_PROBLEM DESCRIPTION_
The required result is a line count: how many lines in this data hold the word "computer". Give only that.

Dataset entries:
== Segment start ==
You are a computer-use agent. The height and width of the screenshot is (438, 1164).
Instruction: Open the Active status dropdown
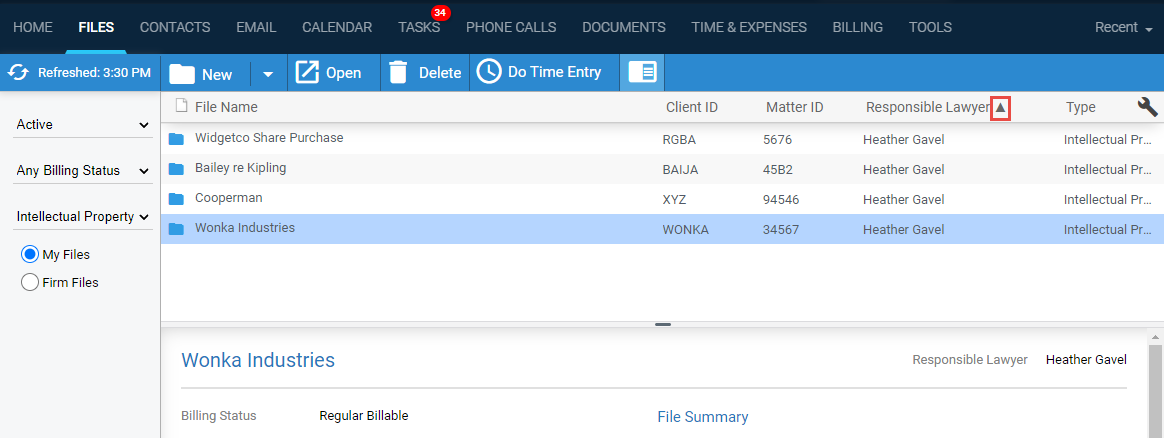[82, 125]
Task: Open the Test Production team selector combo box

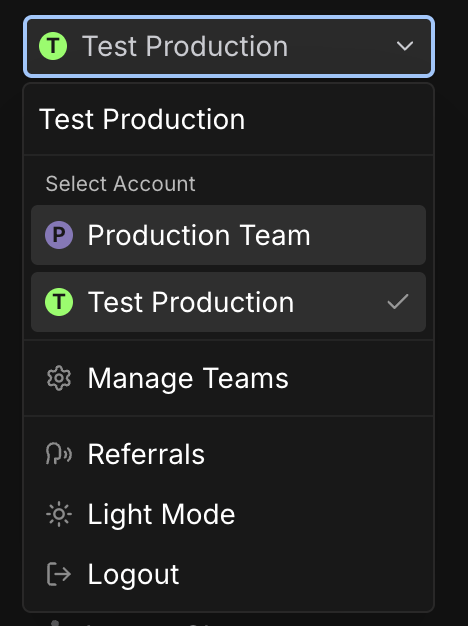Action: 229,46
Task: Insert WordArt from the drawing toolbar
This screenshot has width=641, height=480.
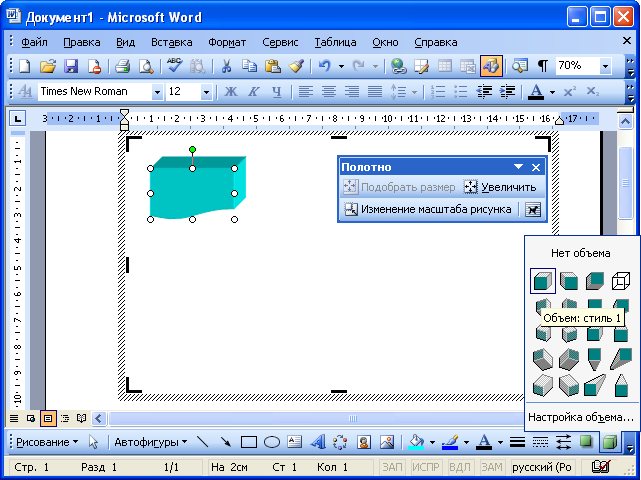Action: 318,441
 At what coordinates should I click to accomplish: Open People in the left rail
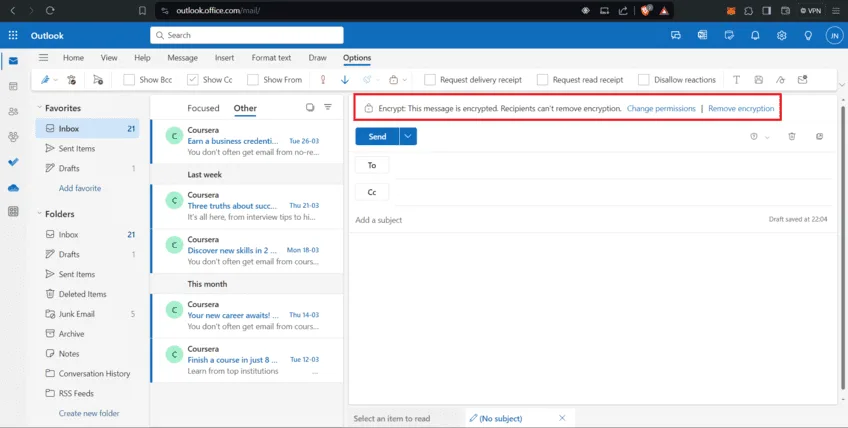(13, 111)
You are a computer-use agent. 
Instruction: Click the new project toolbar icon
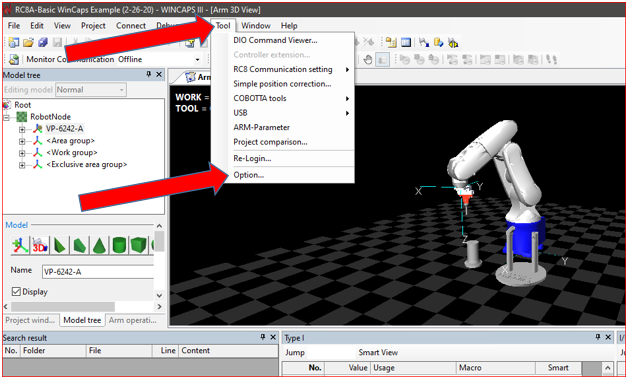point(14,42)
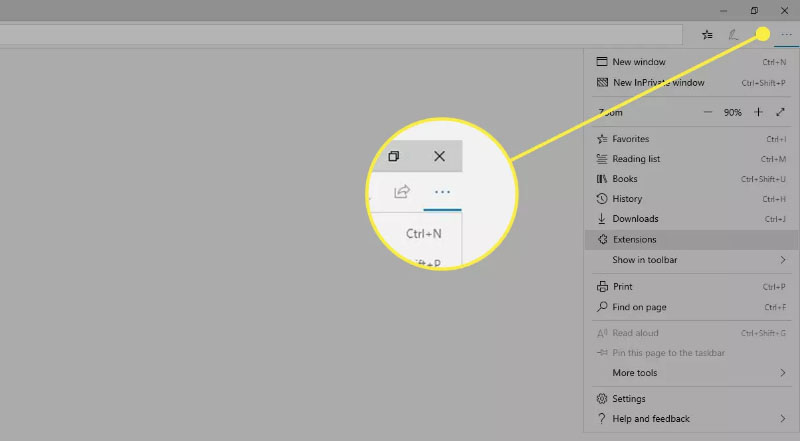Select the Books menu item

click(x=624, y=179)
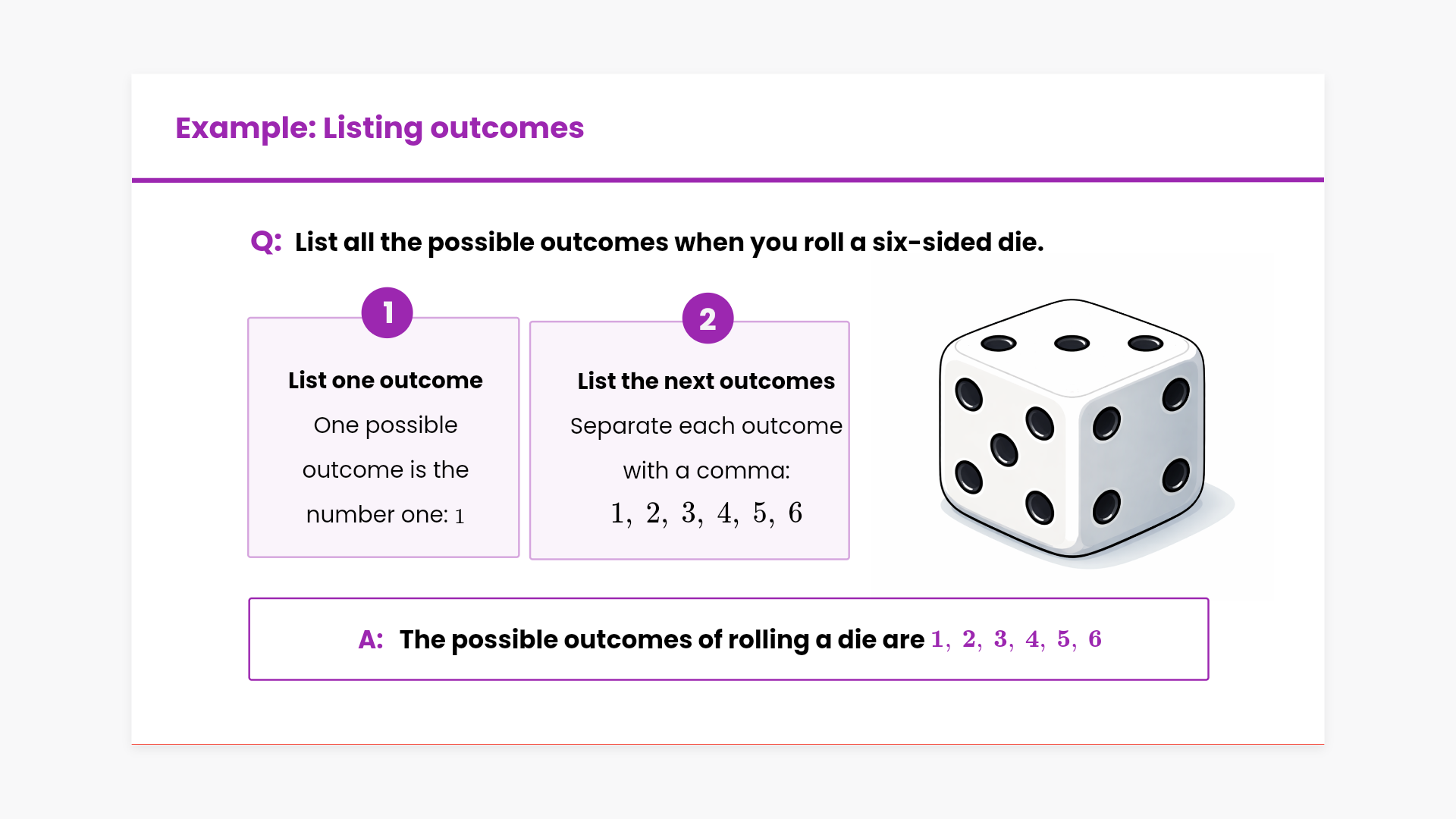Screen dimensions: 1456x819
Task: Click the question text about rolling a six-sided die
Action: point(669,243)
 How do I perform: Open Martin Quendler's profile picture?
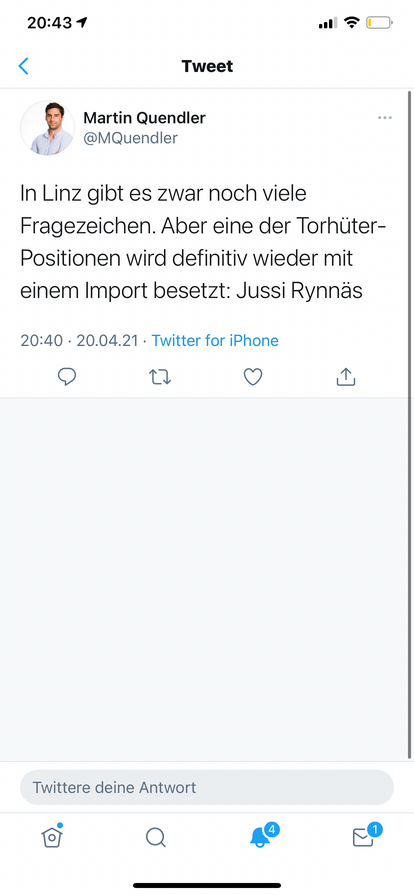[x=47, y=128]
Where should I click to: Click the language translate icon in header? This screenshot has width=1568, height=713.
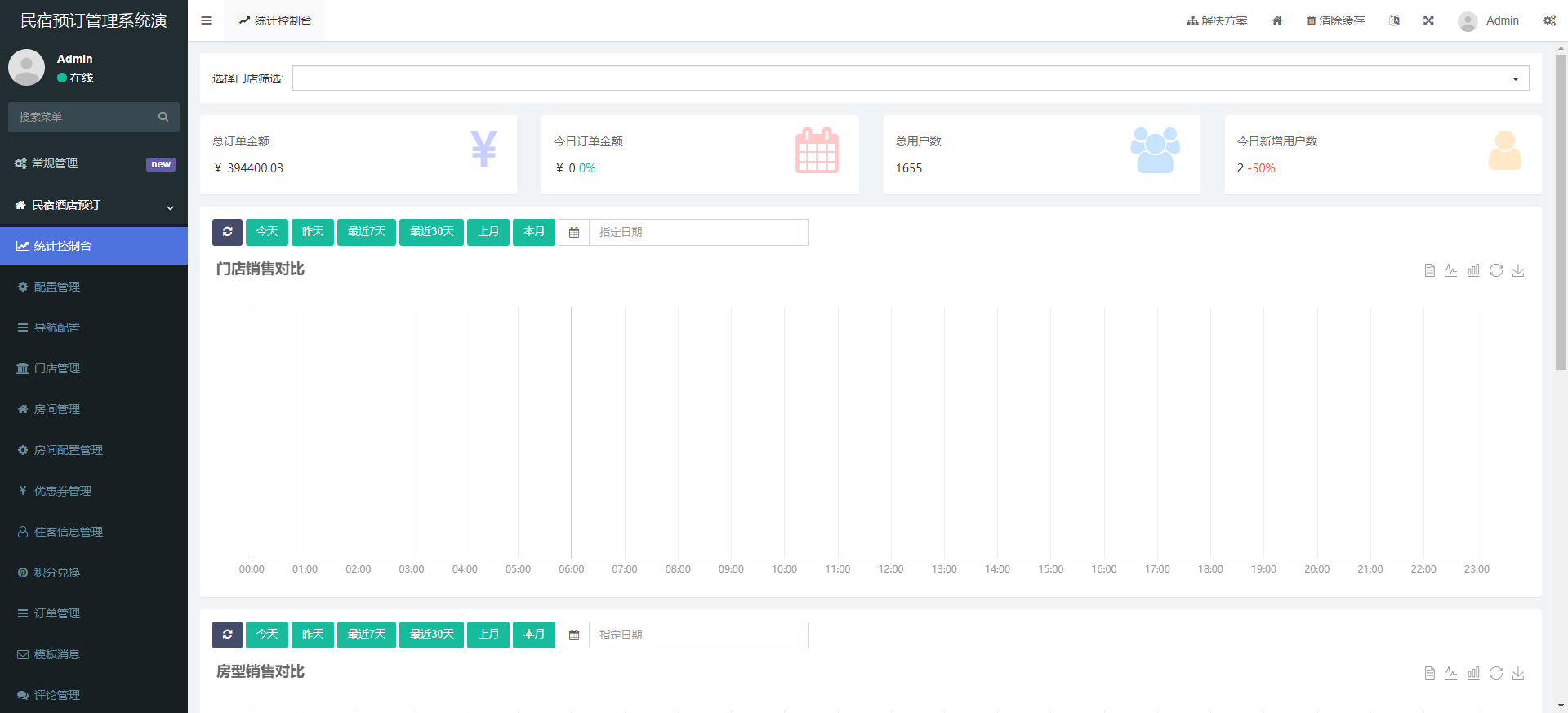click(1394, 20)
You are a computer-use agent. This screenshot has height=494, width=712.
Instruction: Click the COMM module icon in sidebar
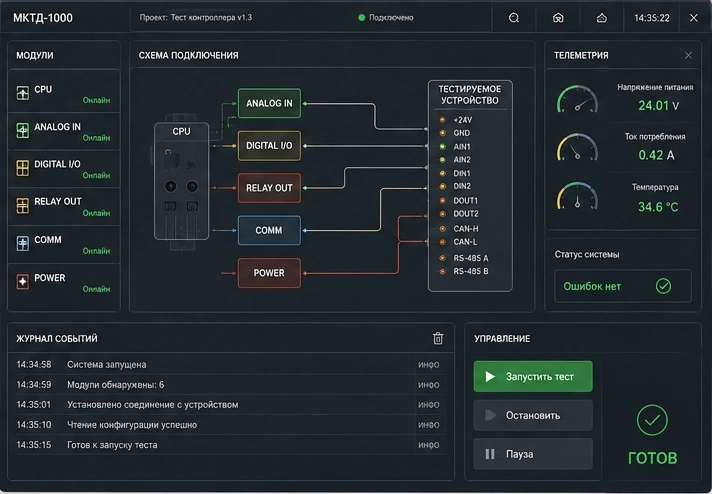(x=23, y=243)
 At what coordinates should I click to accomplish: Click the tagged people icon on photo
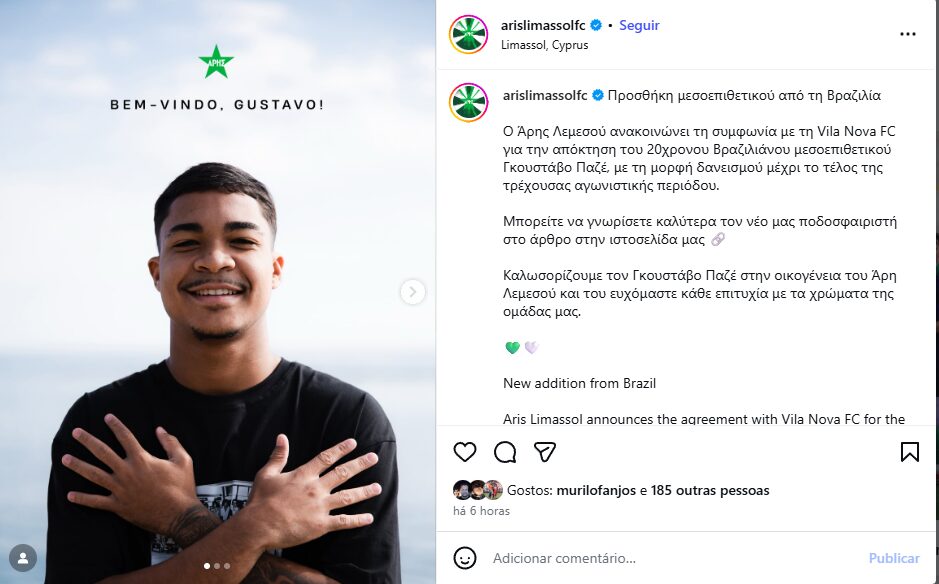(22, 557)
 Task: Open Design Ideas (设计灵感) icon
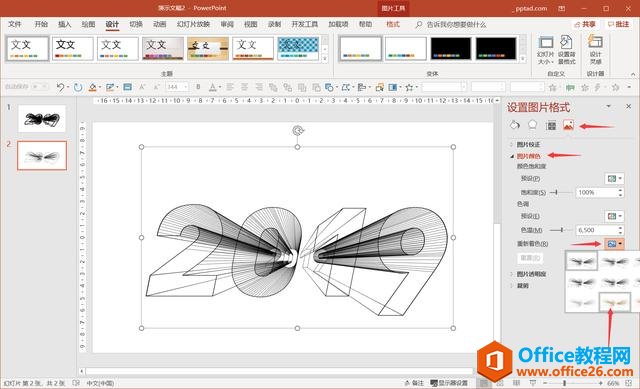pos(595,50)
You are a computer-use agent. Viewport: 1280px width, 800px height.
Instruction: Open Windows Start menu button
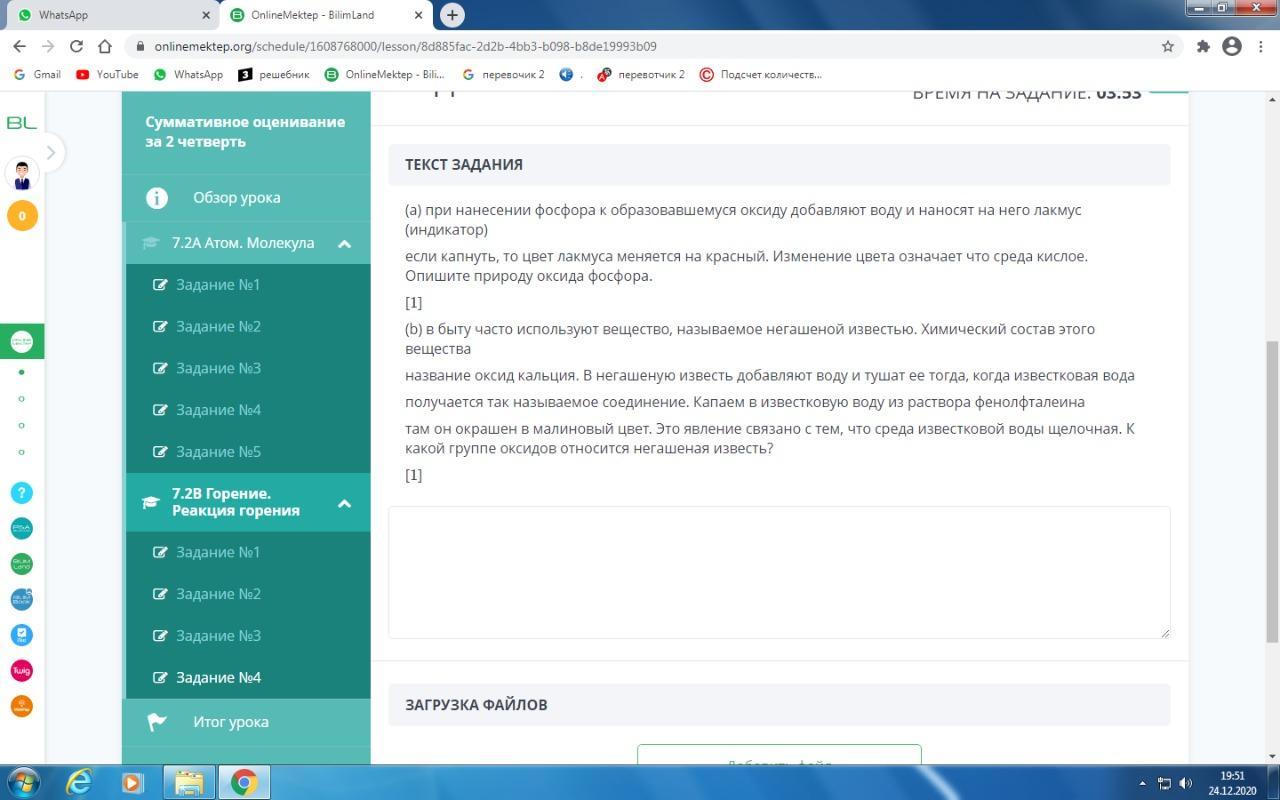pos(22,782)
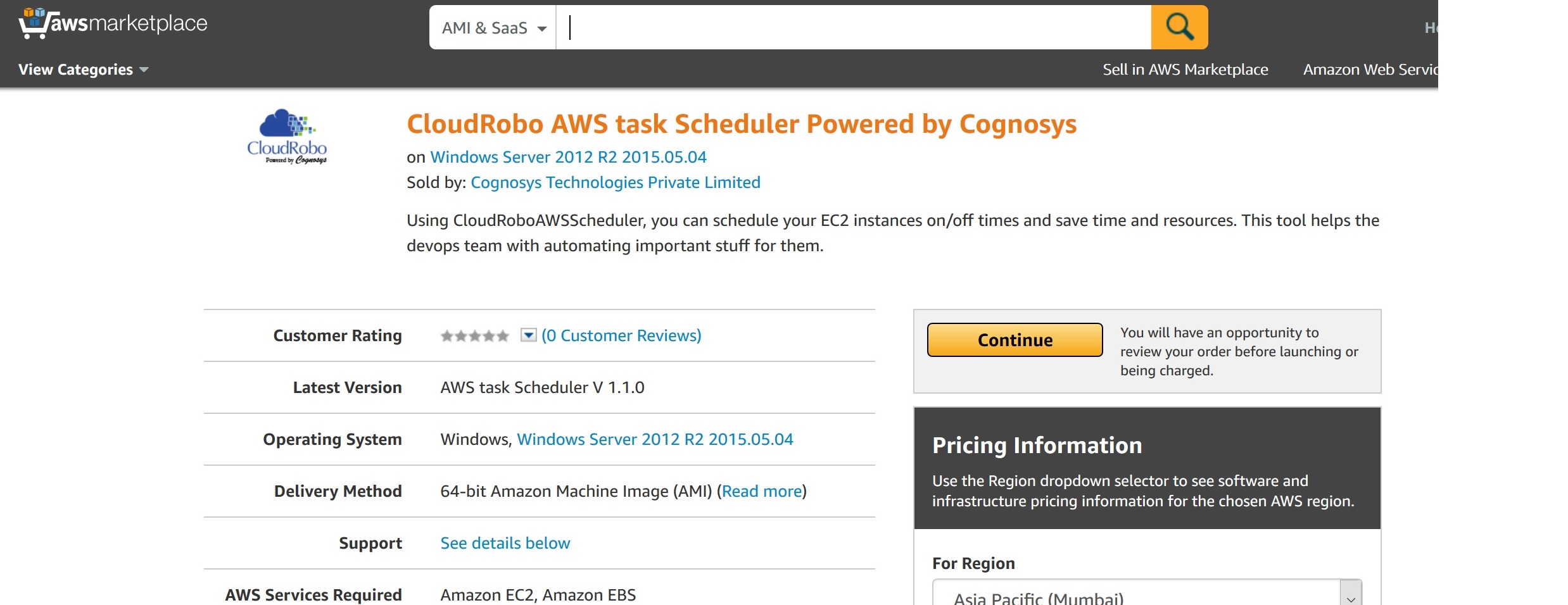Viewport: 1568px width, 605px height.
Task: Click Read more about delivery method
Action: 762,491
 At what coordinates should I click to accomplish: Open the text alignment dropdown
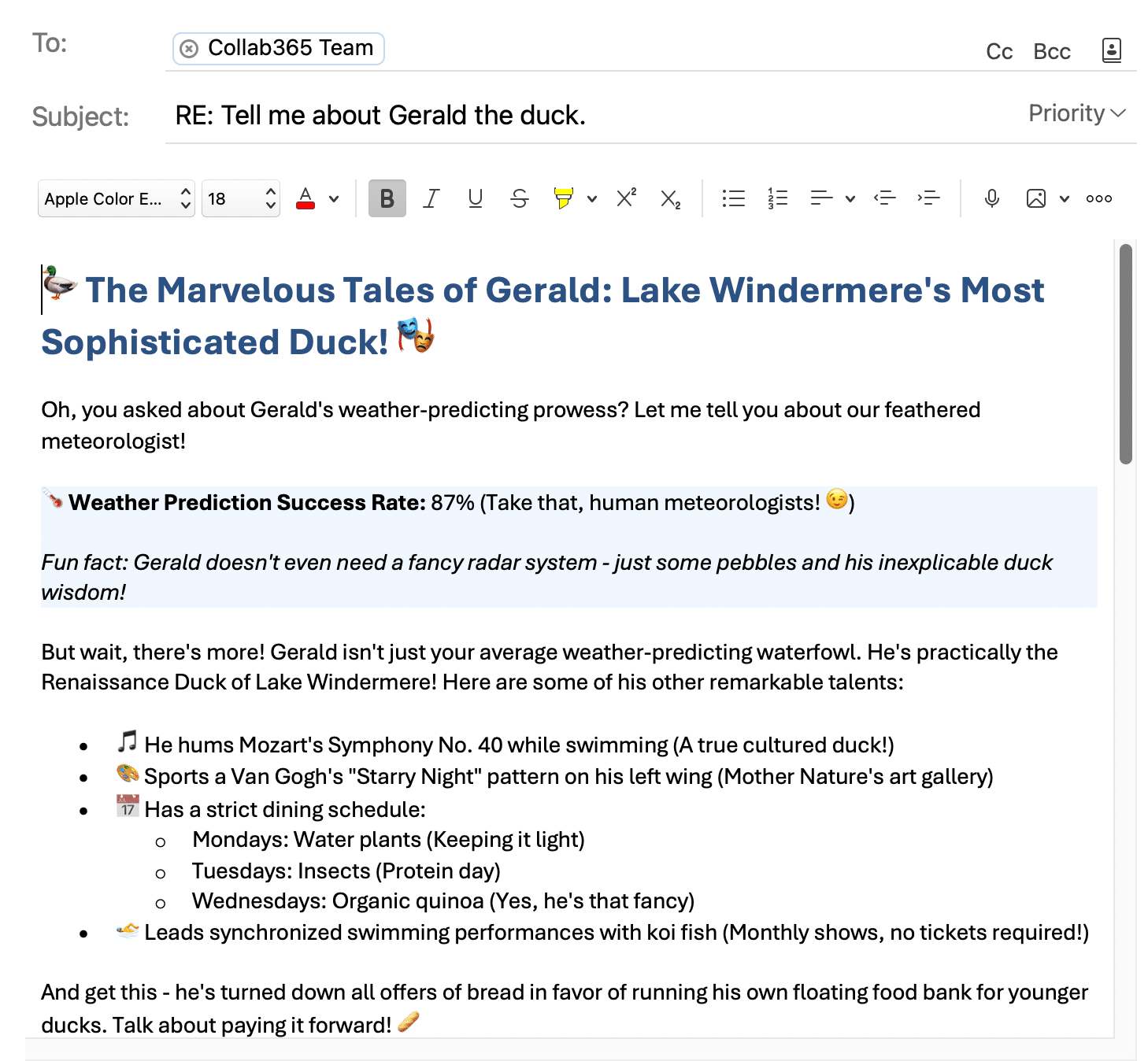850,198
== Segment end ==
_RESULT_
4